WHERE TO DINE: If you're feeling up to it, Bend's "Ale Trail" will lead you on a tour of the city's seven microbreweries and brewpubs.

 

 

For something more low-key, give the 900 Wall Restaurant a go. A great spot for people watching, its menu changes seasonally and focuses on seafood and other entrees from the Pacific Northwest.

 

WHERE TO STAY: The Red Lion Inn. In addition to offering guests a bike washing facility, this hotel in the heart of Bend is located a mere few blocks from Pioneer Park, which overlooks the Deschutes River.

 

THE OREGON COAST BIKE ROUTE

 

ROUND TRIP: Varies.

 

The route encompasses over 370 miles, so you'd need to be The Flash to conquer the entire thing in a weekend. Most riders set aside 6-8 days to experience the Oregon coast, but a good portion of the northern section can be covered in a few days.

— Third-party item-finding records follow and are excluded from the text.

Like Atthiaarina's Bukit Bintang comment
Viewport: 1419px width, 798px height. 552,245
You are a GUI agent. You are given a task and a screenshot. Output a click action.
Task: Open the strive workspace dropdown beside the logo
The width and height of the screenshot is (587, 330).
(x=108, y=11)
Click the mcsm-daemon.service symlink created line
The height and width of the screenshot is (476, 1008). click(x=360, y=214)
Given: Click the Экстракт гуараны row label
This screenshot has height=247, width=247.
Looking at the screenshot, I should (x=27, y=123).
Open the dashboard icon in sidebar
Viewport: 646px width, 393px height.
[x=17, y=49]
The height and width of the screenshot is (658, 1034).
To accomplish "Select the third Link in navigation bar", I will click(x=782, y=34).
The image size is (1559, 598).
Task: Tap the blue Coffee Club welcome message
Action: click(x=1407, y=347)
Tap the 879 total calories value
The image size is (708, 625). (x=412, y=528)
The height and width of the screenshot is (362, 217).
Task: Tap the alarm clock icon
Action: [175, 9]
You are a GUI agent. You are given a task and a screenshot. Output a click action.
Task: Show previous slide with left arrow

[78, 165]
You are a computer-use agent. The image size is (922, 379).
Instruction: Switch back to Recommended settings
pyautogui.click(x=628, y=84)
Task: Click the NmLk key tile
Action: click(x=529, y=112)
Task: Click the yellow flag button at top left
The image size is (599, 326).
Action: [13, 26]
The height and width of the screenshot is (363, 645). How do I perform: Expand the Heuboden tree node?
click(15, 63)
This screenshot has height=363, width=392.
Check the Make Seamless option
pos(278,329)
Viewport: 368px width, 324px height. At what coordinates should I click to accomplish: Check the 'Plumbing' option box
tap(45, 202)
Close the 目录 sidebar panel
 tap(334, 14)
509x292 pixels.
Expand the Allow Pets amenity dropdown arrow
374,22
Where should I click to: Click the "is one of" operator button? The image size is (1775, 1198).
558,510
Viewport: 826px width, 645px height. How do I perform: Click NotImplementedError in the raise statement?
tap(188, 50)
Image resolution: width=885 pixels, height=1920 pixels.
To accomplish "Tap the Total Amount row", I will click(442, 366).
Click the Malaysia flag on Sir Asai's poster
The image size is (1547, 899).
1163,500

We suggest a ride from Manzanita to Astoria, a 79-mile round-trip that takes most riders around four hours to complete (one way). However, this segment includes spectacular views of the coastline. You'll probably want to stop at various points along the way to take in views of iconic landmarks like Haystack Rock and Neahkahnie Mountain. Fair warning: the initial ascent from Manzanita up Neahkahnie isn't for the faint-hearted. In addition, Astoria has transformed in recent years from a hard-luck fishing enclave to a beloved vacation hotspot with plenty of cafes, coffee bars and shops.

 

 

WHERE TO DINE: Astoria's Bridgewater Bistro. Along with fresh seafood entrees and vegetarian options, this popular, modernist restaurant offers diners exceptional views of the city's piers and the Columbia River.

 

WHERE TO STAY: The Cannery Pier Hotel. This former fish cannery has been converted into a luxurious lodging facility complete with an authentic Finnish sauna. Each room has a private balcony that overlooks the Columbia, in addition to a fireplace and hardwood floors.